El salto natural de la acción es de La Habana a Cayo Hueso, donde está asentada una importante comunidad cubana, que funciona como trampolín para que Gabi y Vivo consigan cumplir una misión que parece negada, pero que, por peripecias imposibles y mucha buena suerte, se encuentra al alcance de sus posibilidades.

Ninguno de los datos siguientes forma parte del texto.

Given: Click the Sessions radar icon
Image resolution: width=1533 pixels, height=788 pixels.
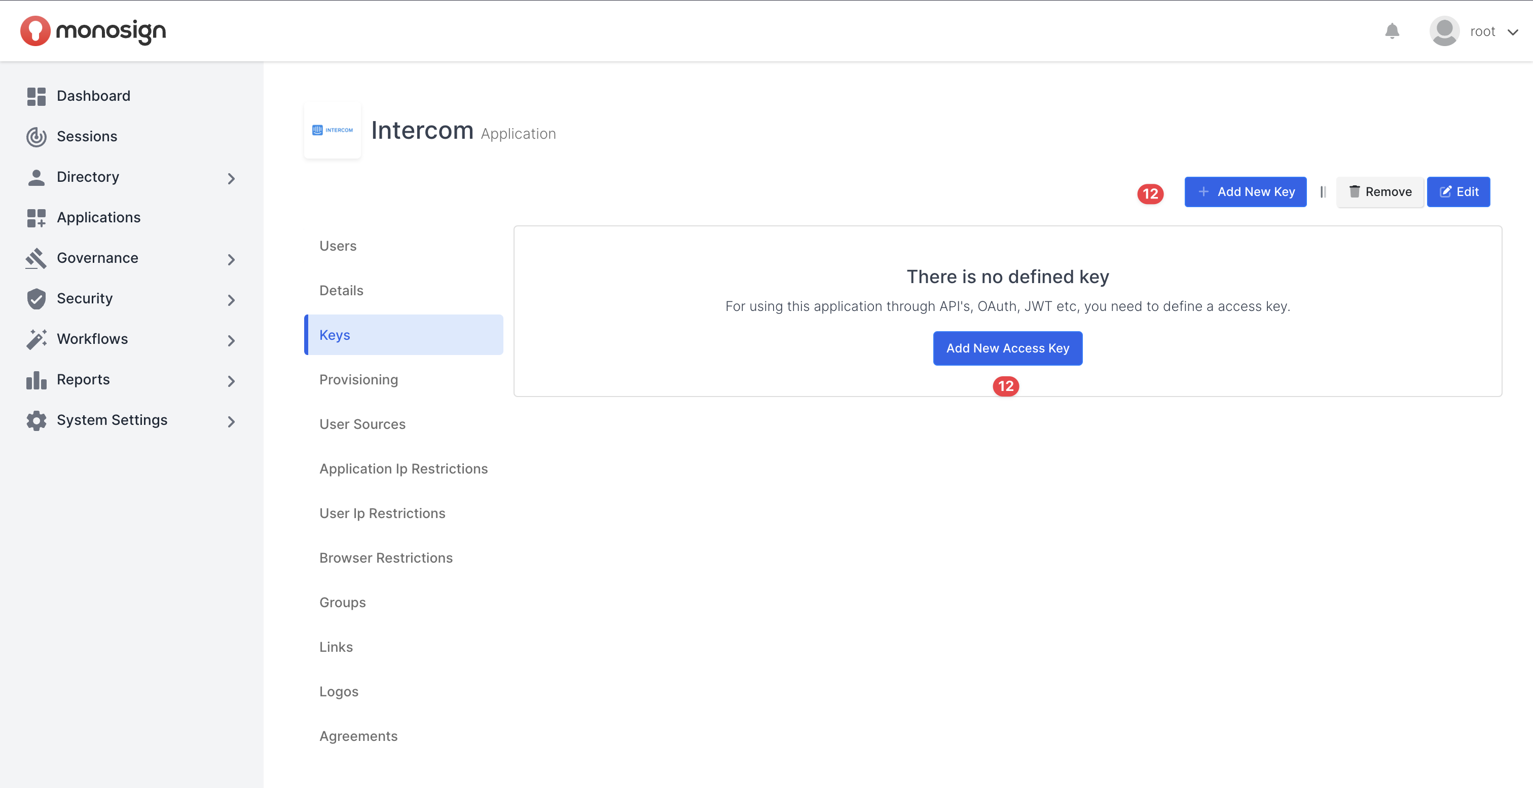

Vivo es una gran fábula que coloca al arte como articulador de pueblos y la transmisión de tradiciones. Una vieja canción escrita hace muchos años se convierte en un vehículo para conectar épocas distantes, que pueden entenderse a través de la música. Gabi golpea el tambor a su propio redoble, con un estruendo muy diferente a las notas melancólicas de Andrés, y al son que interpreta su amada diva Martha, que, gracias a la chica, lo seguirá recordando más allá de la vida misma.